• Work request
Exactly and only the lines from the one containing "Switch map to" through the close of the entries below are to be set down.
──────────────────────────────
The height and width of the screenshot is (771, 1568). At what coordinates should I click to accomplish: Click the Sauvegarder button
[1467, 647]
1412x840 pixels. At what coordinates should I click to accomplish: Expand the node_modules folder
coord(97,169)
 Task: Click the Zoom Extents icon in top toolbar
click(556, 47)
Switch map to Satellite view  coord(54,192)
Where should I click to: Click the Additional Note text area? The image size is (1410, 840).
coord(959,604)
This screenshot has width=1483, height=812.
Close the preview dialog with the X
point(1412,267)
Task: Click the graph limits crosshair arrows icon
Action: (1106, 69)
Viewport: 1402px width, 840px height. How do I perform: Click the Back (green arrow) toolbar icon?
──────────────────────────────
• Answer area
Switch map to Satellite view  coord(54,192)
Where should I click to: Click the Additional Note text area? The image size is (1410, 840).
coord(959,604)
This screenshot has width=1483, height=812.
Close the preview dialog with the X
point(1412,267)
Task: Click the graph limits crosshair arrows icon
Action: (1106, 69)
Viewport: 1402px width, 840px height. How do I perform: Click the Back (green arrow) toolbar icon?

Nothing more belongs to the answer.